** Entries supplied follows **
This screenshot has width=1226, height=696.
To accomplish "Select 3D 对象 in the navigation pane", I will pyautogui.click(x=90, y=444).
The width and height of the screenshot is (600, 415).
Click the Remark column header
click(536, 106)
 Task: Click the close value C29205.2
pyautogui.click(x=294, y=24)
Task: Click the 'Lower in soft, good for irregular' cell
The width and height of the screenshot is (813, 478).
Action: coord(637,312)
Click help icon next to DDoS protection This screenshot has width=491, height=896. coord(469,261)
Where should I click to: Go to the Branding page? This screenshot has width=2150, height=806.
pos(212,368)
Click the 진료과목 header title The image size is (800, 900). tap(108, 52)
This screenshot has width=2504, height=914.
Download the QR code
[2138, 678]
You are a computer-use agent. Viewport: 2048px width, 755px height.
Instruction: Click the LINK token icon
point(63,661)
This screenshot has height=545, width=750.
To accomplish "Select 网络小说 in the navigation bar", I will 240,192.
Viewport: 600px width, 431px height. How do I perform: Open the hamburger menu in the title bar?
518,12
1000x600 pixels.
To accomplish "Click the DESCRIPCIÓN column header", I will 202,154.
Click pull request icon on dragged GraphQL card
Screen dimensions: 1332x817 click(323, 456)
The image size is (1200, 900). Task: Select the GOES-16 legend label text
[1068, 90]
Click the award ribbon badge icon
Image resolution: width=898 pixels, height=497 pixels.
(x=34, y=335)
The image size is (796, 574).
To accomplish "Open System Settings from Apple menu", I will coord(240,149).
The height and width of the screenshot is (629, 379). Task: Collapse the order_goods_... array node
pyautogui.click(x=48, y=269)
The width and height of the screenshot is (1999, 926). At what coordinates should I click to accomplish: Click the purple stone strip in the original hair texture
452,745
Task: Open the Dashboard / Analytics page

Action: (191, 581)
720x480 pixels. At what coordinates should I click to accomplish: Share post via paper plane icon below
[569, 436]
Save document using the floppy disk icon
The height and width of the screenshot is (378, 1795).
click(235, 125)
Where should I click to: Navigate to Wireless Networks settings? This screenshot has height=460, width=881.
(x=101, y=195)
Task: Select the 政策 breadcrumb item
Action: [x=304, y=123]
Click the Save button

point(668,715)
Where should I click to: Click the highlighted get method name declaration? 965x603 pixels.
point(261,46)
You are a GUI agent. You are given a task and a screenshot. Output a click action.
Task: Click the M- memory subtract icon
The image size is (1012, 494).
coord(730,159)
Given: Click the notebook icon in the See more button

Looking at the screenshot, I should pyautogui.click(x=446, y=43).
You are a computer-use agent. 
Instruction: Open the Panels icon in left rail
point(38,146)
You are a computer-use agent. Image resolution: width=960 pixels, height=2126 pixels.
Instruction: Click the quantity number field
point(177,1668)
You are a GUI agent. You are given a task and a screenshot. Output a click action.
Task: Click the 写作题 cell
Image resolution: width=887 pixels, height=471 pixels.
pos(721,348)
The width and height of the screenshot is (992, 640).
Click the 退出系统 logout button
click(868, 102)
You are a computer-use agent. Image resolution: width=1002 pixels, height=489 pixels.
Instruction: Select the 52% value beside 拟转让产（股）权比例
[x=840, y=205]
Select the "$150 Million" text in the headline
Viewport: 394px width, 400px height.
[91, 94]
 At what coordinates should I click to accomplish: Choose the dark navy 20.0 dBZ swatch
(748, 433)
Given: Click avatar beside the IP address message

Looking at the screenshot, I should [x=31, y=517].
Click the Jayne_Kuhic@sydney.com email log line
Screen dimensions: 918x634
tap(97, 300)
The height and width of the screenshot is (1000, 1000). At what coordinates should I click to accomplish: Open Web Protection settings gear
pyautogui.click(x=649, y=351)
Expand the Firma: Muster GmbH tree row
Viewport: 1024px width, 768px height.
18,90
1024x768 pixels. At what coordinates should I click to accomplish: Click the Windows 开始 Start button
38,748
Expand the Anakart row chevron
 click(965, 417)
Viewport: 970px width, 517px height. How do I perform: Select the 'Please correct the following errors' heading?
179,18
** End of Entries supplied **
**Exercise goal**.
Reproduce the full block of data exactly, omitting nothing.

**Answer space**.
This screenshot has width=1226, height=696.
To accomplish "Select 3D 对象 in the navigation pane", I will pyautogui.click(x=90, y=444).
The width and height of the screenshot is (600, 415).
Click the Remark column header
click(536, 106)
 Task: Click the close value C29205.2
pyautogui.click(x=294, y=24)
Task: Click the 'Lower in soft, good for irregular' cell
The width and height of the screenshot is (813, 478).
Action: coord(637,312)
Click help icon next to DDoS protection This screenshot has width=491, height=896. coord(469,261)
Where should I click to: Go to the Branding page? This screenshot has width=2150, height=806.
pos(212,368)
Click the 진료과목 header title The image size is (800, 900). tap(108, 52)
This screenshot has width=2504, height=914.
Download the QR code
[2138, 678]
You are a computer-use agent. Viewport: 2048px width, 755px height.
Instruction: Click the LINK token icon
point(63,661)
This screenshot has height=545, width=750.
To accomplish "Select 网络小说 in the navigation bar", I will 240,192.
Viewport: 600px width, 431px height. How do I perform: Open the hamburger menu in the title bar?
518,12
1000x600 pixels.
To accomplish "Click the DESCRIPCIÓN column header", I will 202,154.
Click pull request icon on dragged GraphQL card
Screen dimensions: 1332x817 click(323, 456)
The image size is (1200, 900). Task: Select the GOES-16 legend label text
[1068, 90]
Click the award ribbon badge icon
Image resolution: width=898 pixels, height=497 pixels.
(x=34, y=335)
The image size is (796, 574).
To accomplish "Open System Settings from Apple menu", I will coord(240,149).
The height and width of the screenshot is (629, 379). Task: Collapse the order_goods_... array node
pyautogui.click(x=48, y=269)
The width and height of the screenshot is (1999, 926). At what coordinates should I click to accomplish: Click the purple stone strip in the original hair texture
452,745
Task: Open the Dashboard / Analytics page

Action: (191, 581)
720x480 pixels. At what coordinates should I click to accomplish: Share post via paper plane icon below
[569, 436]
Save document using the floppy disk icon
The height and width of the screenshot is (378, 1795).
click(235, 125)
Where should I click to: Navigate to Wireless Networks settings? This screenshot has height=460, width=881.
(x=101, y=195)
Task: Select the 政策 breadcrumb item
Action: [x=304, y=123]
Click the Save button

point(668,715)
Where should I click to: Click the highlighted get method name declaration? 965x603 pixels.
point(261,46)
You are a GUI agent. You are given a task and a screenshot. Output a click action.
Task: Click the M- memory subtract icon
The image size is (1012, 494).
coord(730,159)
Given: Click the notebook icon in the See more button

Looking at the screenshot, I should pyautogui.click(x=446, y=43).
You are a computer-use agent. 
Instruction: Open the Panels icon in left rail
point(38,146)
You are a computer-use agent. Image resolution: width=960 pixels, height=2126 pixels.
Instruction: Click the quantity number field
point(177,1668)
You are a GUI agent. You are given a task and a screenshot. Output a click action.
Task: Click the 写作题 cell
Image resolution: width=887 pixels, height=471 pixels.
pos(721,348)
The width and height of the screenshot is (992, 640).
Click the 退出系统 logout button
click(868, 102)
You are a computer-use agent. Image resolution: width=1002 pixels, height=489 pixels.
Instruction: Select the 52% value beside 拟转让产（股）权比例
[x=840, y=205]
Select the "$150 Million" text in the headline
Viewport: 394px width, 400px height.
[91, 94]
 At what coordinates should I click to accomplish: Choose the dark navy 20.0 dBZ swatch
(748, 433)
Given: Click avatar beside the IP address message

Looking at the screenshot, I should [x=31, y=517].
Click the Jayne_Kuhic@sydney.com email log line
Screen dimensions: 918x634
tap(97, 300)
The height and width of the screenshot is (1000, 1000). At what coordinates should I click to accomplish: Open Web Protection settings gear
pyautogui.click(x=649, y=351)
Expand the Firma: Muster GmbH tree row
Viewport: 1024px width, 768px height.
18,90
1024x768 pixels. At what coordinates should I click to accomplish: Click the Windows 开始 Start button
38,748
Expand the Anakart row chevron
 click(965, 417)
Viewport: 970px width, 517px height. How do I perform: Select the 'Please correct the following errors' heading?
179,18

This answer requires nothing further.